Retype every one of the following rows word for word, keeping each line as it stands.

Records for this task -
* * * *

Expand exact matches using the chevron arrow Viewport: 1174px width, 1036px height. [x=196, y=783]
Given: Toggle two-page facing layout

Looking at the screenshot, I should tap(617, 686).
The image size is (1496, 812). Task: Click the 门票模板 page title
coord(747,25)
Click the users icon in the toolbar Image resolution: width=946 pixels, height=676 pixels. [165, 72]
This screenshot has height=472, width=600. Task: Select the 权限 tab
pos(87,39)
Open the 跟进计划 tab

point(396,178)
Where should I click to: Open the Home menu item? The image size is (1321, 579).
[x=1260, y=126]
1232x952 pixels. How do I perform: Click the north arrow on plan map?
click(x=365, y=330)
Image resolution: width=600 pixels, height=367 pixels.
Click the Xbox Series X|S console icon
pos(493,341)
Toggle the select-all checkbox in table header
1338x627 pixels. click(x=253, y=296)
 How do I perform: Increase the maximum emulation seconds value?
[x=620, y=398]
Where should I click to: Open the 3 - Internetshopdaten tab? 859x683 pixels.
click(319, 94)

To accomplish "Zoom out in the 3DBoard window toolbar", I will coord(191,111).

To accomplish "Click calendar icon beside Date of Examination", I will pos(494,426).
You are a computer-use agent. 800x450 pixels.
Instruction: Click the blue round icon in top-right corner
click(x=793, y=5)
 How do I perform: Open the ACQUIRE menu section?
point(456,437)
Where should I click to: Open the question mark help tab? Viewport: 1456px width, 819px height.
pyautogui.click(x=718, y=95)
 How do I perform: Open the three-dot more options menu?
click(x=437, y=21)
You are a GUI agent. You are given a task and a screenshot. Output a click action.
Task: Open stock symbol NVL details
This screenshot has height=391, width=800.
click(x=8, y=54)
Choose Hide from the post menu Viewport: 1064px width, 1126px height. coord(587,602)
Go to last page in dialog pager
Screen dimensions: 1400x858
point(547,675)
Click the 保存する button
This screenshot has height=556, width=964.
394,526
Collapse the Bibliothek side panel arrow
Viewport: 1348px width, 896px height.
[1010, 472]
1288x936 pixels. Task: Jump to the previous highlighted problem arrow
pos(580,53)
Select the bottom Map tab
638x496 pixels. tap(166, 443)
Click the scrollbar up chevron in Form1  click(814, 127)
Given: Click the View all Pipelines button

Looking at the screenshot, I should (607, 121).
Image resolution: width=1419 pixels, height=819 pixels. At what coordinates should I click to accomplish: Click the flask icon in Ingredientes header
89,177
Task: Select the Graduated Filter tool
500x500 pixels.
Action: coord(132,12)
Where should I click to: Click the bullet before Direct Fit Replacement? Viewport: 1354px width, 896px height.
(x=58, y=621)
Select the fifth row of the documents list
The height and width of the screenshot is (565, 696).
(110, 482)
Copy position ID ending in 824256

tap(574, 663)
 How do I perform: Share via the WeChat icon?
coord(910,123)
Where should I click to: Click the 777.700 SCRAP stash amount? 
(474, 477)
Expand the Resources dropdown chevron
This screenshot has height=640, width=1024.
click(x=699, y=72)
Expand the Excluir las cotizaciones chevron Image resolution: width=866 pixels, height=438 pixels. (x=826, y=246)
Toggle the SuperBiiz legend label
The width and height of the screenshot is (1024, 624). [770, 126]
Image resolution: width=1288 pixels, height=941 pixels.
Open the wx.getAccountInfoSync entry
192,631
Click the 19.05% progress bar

* * * *

The response -
Expand exact matches using the chevron arrow Viewport: 1174px width, 1036px height. [x=196, y=783]
Given: Toggle two-page facing layout

Looking at the screenshot, I should tap(617, 686).
The image size is (1496, 812). Task: Click the 门票模板 page title
coord(747,25)
Click the users icon in the toolbar Image resolution: width=946 pixels, height=676 pixels. [165, 72]
This screenshot has height=472, width=600. Task: Select the 权限 tab
pos(87,39)
Open the 跟进计划 tab

point(396,178)
Where should I click to: Open the Home menu item? The image size is (1321, 579).
[x=1260, y=126]
1232x952 pixels. How do I perform: Click the north arrow on plan map?
click(x=365, y=330)
Image resolution: width=600 pixels, height=367 pixels.
Click the Xbox Series X|S console icon
pos(493,341)
Toggle the select-all checkbox in table header
1338x627 pixels. click(x=253, y=296)
 How do I perform: Increase the maximum emulation seconds value?
[x=620, y=398]
Where should I click to: Open the 3 - Internetshopdaten tab? 859x683 pixels.
click(319, 94)

To accomplish "Zoom out in the 3DBoard window toolbar", I will coord(191,111).

To accomplish "Click calendar icon beside Date of Examination", I will pos(494,426).
You are a computer-use agent. 800x450 pixels.
Instruction: Click the blue round icon in top-right corner
click(x=793, y=5)
 How do I perform: Open the ACQUIRE menu section?
point(456,437)
Where should I click to: Open the question mark help tab? Viewport: 1456px width, 819px height.
pyautogui.click(x=718, y=95)
 How do I perform: Open the three-dot more options menu?
click(x=437, y=21)
You are a GUI agent. You are given a task and a screenshot. Output a click action.
Task: Open stock symbol NVL details
This screenshot has height=391, width=800.
click(x=8, y=54)
Choose Hide from the post menu Viewport: 1064px width, 1126px height. coord(587,602)
Go to last page in dialog pager
Screen dimensions: 1400x858
point(547,675)
Click the 保存する button
This screenshot has height=556, width=964.
394,526
Collapse the Bibliothek side panel arrow
Viewport: 1348px width, 896px height.
[1010, 472]
1288x936 pixels. Task: Jump to the previous highlighted problem arrow
pos(580,53)
Select the bottom Map tab
638x496 pixels. tap(166, 443)
Click the scrollbar up chevron in Form1  click(814, 127)
Given: Click the View all Pipelines button

Looking at the screenshot, I should (607, 121).
Image resolution: width=1419 pixels, height=819 pixels. At what coordinates should I click to accomplish: Click the flask icon in Ingredientes header
89,177
Task: Select the Graduated Filter tool
500x500 pixels.
Action: coord(132,12)
Where should I click to: Click the bullet before Direct Fit Replacement? Viewport: 1354px width, 896px height.
(x=58, y=621)
Select the fifth row of the documents list
The height and width of the screenshot is (565, 696).
(110, 482)
Copy position ID ending in 824256

tap(574, 663)
 How do I perform: Share via the WeChat icon?
coord(910,123)
Where should I click to: Click the 777.700 SCRAP stash amount? 
(474, 477)
Expand the Resources dropdown chevron
This screenshot has height=640, width=1024.
click(x=699, y=72)
Expand the Excluir las cotizaciones chevron Image resolution: width=866 pixels, height=438 pixels. (x=826, y=246)
Toggle the SuperBiiz legend label
The width and height of the screenshot is (1024, 624). [770, 126]
Image resolution: width=1288 pixels, height=941 pixels.
Open the wx.getAccountInfoSync entry
192,631
Click the 19.05% progress bar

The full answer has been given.